◆ **About this task**: Please repeat exactly the lines from the one containing "This screenshot has height=472, width=668." to the end of the entries below, both included, and omit all pictures.
** Opening Dataset block **
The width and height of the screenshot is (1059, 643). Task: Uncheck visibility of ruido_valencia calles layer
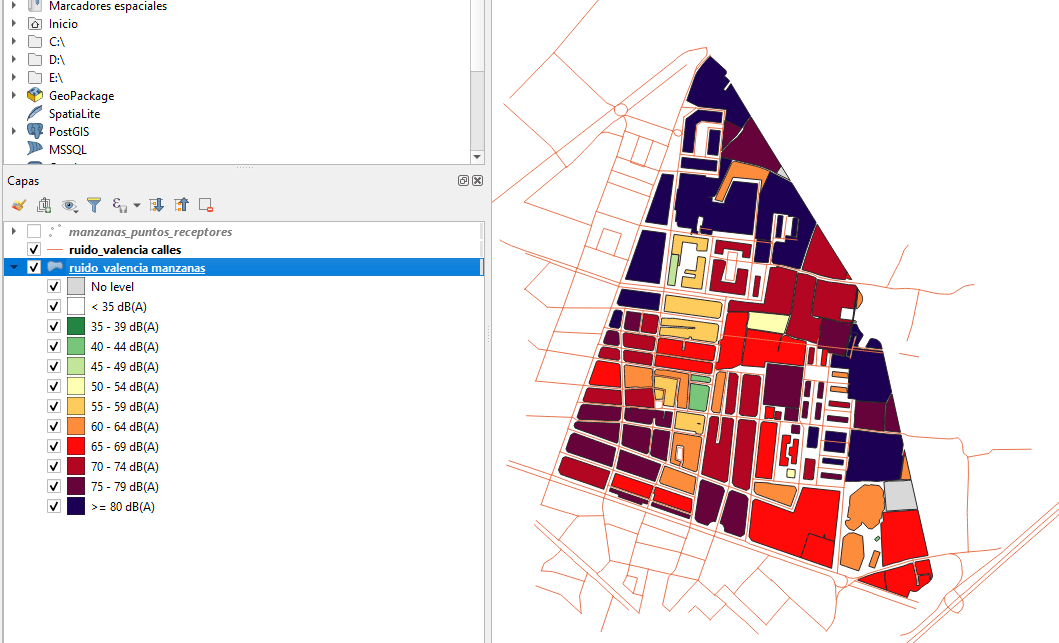33,249
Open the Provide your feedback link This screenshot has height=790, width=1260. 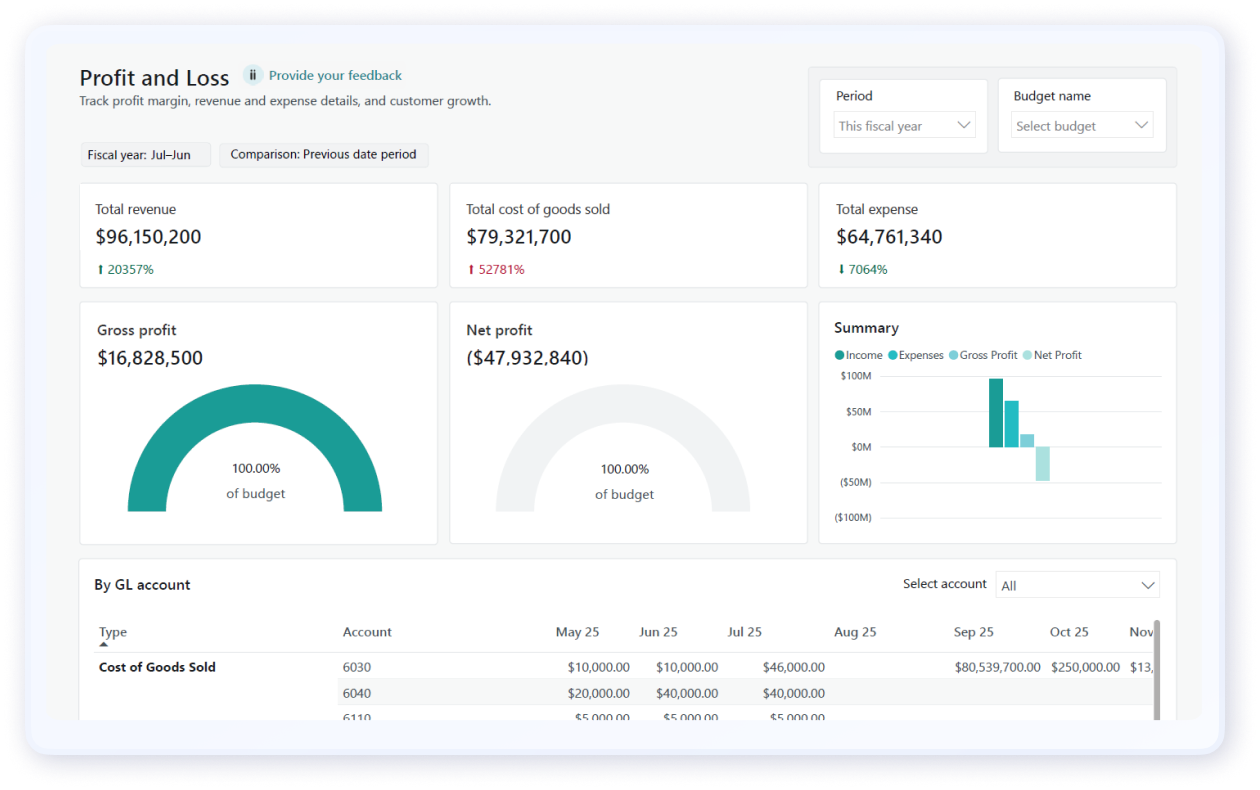pos(335,75)
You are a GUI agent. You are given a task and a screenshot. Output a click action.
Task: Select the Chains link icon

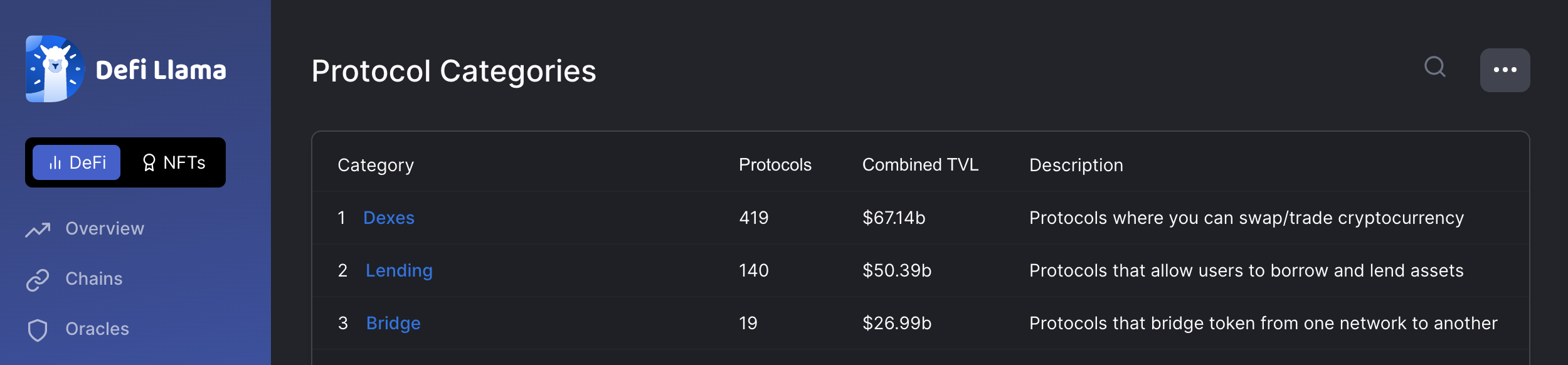(x=38, y=280)
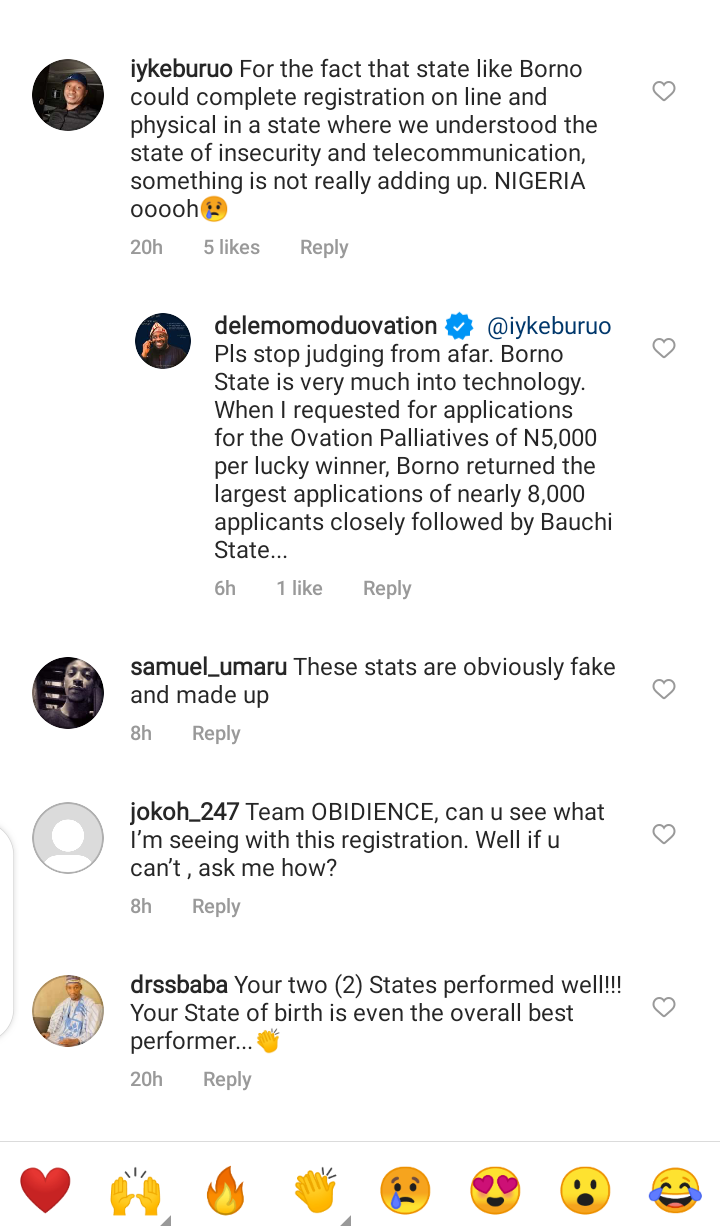720x1231 pixels.
Task: Open drssbaba's profile picture
Action: (68, 1011)
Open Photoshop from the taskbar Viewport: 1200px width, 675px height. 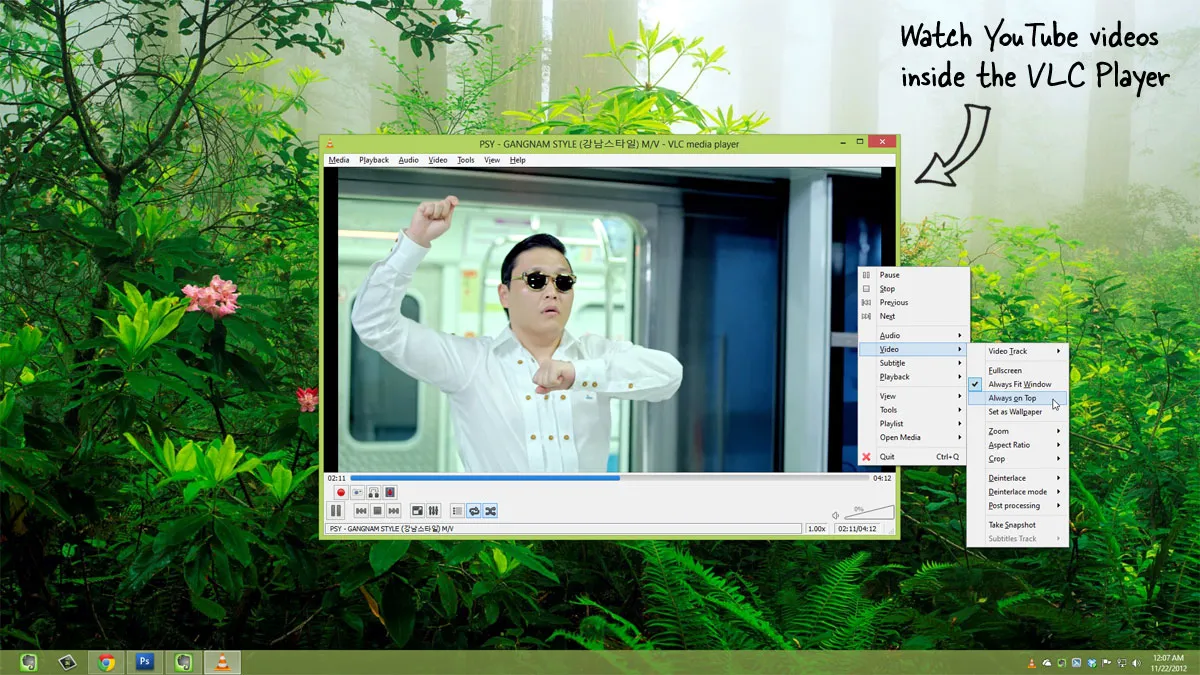tap(144, 661)
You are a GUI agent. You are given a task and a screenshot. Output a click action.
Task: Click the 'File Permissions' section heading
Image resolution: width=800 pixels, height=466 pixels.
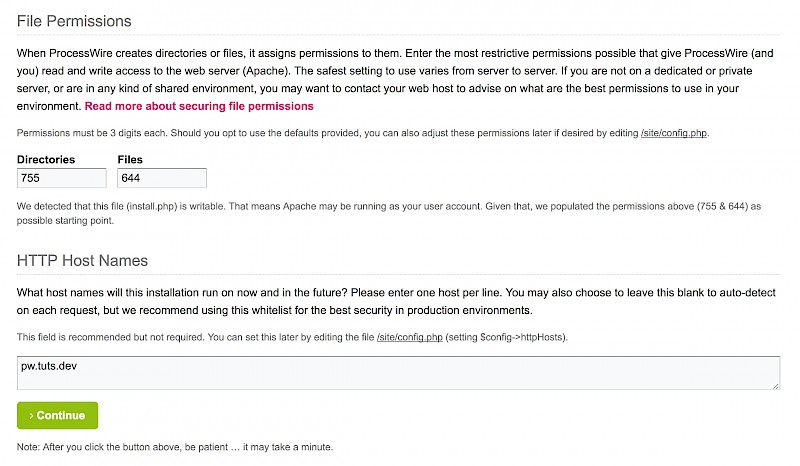(x=74, y=21)
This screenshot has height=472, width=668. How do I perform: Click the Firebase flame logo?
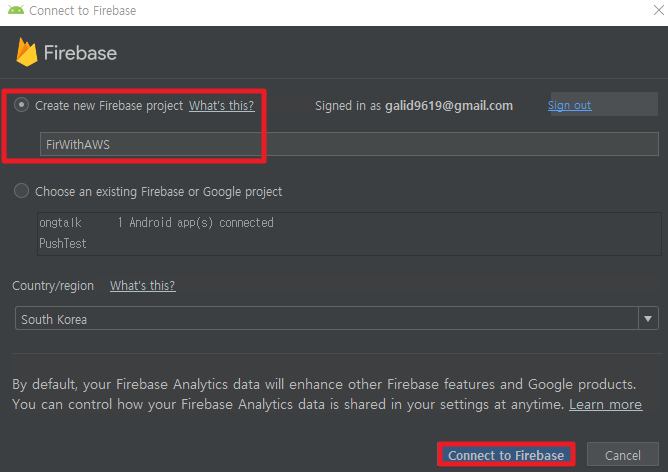(26, 52)
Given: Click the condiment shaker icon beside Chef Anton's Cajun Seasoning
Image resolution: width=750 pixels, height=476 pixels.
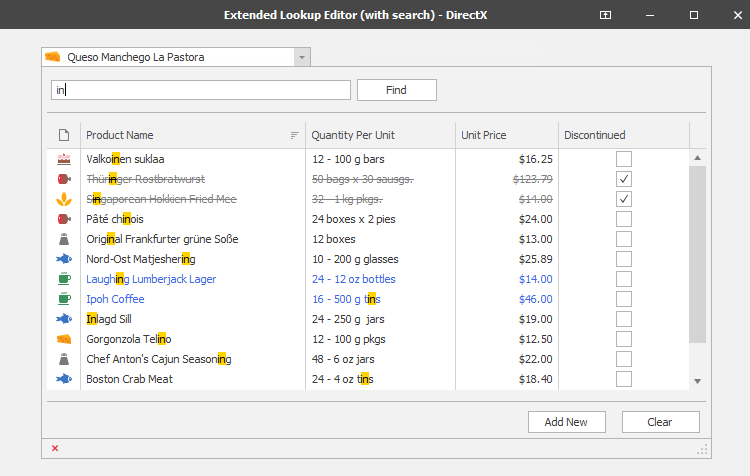Looking at the screenshot, I should (64, 359).
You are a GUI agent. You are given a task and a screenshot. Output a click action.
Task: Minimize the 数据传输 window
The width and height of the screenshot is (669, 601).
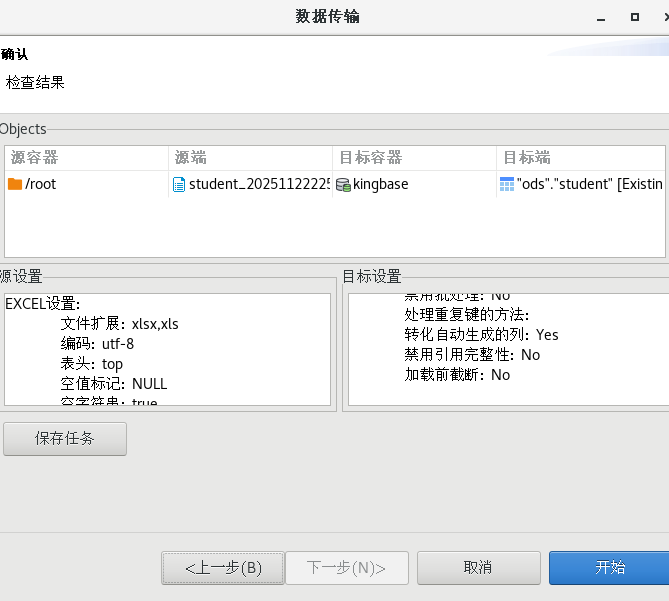[600, 17]
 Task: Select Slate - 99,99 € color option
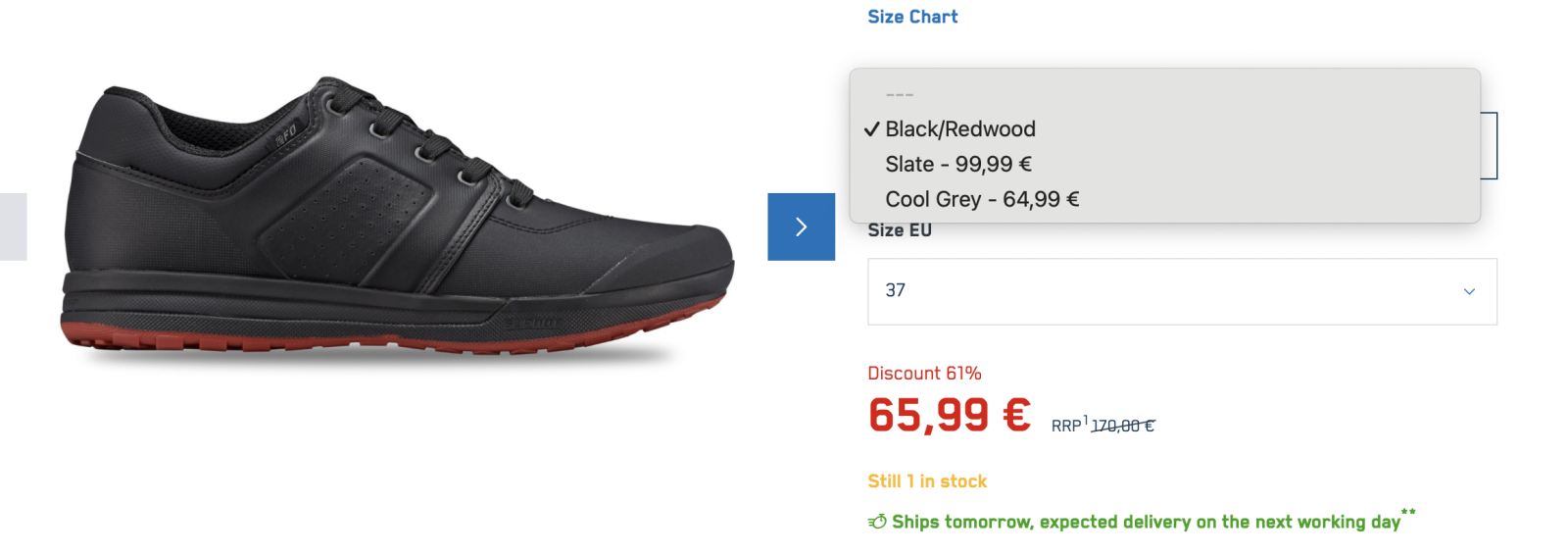(957, 165)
** Closing Dataset block **
◆ **Response to this task**:
This screenshot has height=472, width=668. How do I perform: Click the Firebase flame logo?
(26, 52)
Given: Click the condiment shaker icon beside Chef Anton's Cajun Seasoning
Image resolution: width=750 pixels, height=476 pixels.
Looking at the screenshot, I should (64, 359).
You are a GUI agent. You are given a task and a screenshot. Output a click action.
Task: Minimize the 数据传输 window
The width and height of the screenshot is (669, 601).
[600, 17]
 Task: Select Slate - 99,99 € color option
(957, 165)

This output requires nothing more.